WHAT IS REQUIRED -
Edit the rows below by swapping every "dropdown" for "drop-down menu" and leaving everything else as it is.

(Data items)
--------------------------------

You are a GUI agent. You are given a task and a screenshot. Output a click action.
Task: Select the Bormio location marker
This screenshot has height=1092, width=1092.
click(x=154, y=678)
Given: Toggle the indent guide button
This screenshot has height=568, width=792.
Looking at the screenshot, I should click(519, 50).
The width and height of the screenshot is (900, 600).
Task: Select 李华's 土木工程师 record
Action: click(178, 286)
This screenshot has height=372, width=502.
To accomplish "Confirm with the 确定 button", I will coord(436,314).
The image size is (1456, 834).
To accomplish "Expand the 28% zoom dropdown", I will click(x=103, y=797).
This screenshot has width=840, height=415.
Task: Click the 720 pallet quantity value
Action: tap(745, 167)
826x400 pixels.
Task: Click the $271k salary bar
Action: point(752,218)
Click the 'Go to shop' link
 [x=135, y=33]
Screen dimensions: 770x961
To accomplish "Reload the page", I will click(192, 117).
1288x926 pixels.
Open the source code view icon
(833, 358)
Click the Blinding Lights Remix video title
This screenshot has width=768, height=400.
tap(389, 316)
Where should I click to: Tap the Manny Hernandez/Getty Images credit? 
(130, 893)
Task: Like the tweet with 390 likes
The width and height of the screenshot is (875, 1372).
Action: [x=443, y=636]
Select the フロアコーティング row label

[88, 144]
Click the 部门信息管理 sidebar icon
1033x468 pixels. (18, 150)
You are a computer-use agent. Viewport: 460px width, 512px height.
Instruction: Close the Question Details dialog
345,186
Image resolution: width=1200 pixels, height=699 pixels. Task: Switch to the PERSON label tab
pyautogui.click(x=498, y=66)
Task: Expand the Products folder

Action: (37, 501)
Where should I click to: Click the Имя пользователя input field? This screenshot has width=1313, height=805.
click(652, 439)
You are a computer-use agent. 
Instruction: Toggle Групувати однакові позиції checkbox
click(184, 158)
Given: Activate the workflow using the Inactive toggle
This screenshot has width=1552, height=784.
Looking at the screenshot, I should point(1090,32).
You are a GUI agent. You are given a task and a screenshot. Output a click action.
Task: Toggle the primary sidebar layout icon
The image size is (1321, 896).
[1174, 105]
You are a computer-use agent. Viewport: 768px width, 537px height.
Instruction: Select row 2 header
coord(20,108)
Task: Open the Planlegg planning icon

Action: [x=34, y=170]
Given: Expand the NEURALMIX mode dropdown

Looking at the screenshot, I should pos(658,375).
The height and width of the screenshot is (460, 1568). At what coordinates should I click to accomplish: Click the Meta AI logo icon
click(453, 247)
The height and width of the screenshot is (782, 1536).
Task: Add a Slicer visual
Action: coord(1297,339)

--------------------------------

RESULT BELOW -
You are a GUI agent. You are given a task and a screenshot. Output a click action.
Task: Select the Bormio location marker
This screenshot has height=1092, width=1092.
click(x=154, y=678)
Given: Toggle the indent guide button
This screenshot has height=568, width=792.
Looking at the screenshot, I should click(519, 50).
The width and height of the screenshot is (900, 600).
Task: Select 李华's 土木工程师 record
Action: click(178, 286)
This screenshot has height=372, width=502.
To accomplish "Confirm with the 确定 button", I will coord(436,314).
The image size is (1456, 834).
To accomplish "Expand the 28% zoom drop-down menu", I will click(x=103, y=797).
This screenshot has width=840, height=415.
Task: Click the 720 pallet quantity value
Action: tap(745, 167)
826x400 pixels.
Task: Click the $271k salary bar
Action: point(752,218)
Click the 'Go to shop' link
 [x=135, y=33]
Screen dimensions: 770x961
To accomplish "Reload the page", I will click(192, 117).
1288x926 pixels.
Open the source code view icon
(833, 358)
Click the Blinding Lights Remix video title
This screenshot has width=768, height=400.
tap(389, 316)
Where should I click to: Tap the Manny Hernandez/Getty Images credit? 
(130, 893)
Task: Like the tweet with 390 likes
The width and height of the screenshot is (875, 1372).
Action: [x=443, y=636]
Select the フロアコーティング row label

[88, 144]
Click the 部门信息管理 sidebar icon
1033x468 pixels. (18, 150)
You are a computer-use agent. Viewport: 460px width, 512px height.
Instruction: Close the Question Details dialog
345,186
Image resolution: width=1200 pixels, height=699 pixels. Task: Switch to the PERSON label tab
pyautogui.click(x=498, y=66)
Task: Expand the Products folder

Action: (37, 501)
Where should I click to: Click the Имя пользователя input field? This screenshot has width=1313, height=805.
click(652, 439)
You are a computer-use agent. 
Instruction: Toggle Групувати однакові позиції checkbox
click(184, 158)
Given: Activate the workflow using the Inactive toggle
This screenshot has width=1552, height=784.
Looking at the screenshot, I should point(1090,32).
You are a GUI agent. You are given a task and a screenshot. Output a click action.
Task: Toggle the primary sidebar layout icon
The image size is (1321, 896).
[1174, 105]
You are a computer-use agent. Viewport: 768px width, 537px height.
Instruction: Select row 2 header
coord(20,108)
Task: Open the Planlegg planning icon

Action: [x=34, y=170]
Given: Expand the NEURALMIX mode drop-down menu

Looking at the screenshot, I should pos(658,375).
The height and width of the screenshot is (460, 1568). At what coordinates should I click to accomplish: Click the Meta AI logo icon
click(453, 247)
The height and width of the screenshot is (782, 1536).
Task: Add a Slicer visual
Action: coord(1297,339)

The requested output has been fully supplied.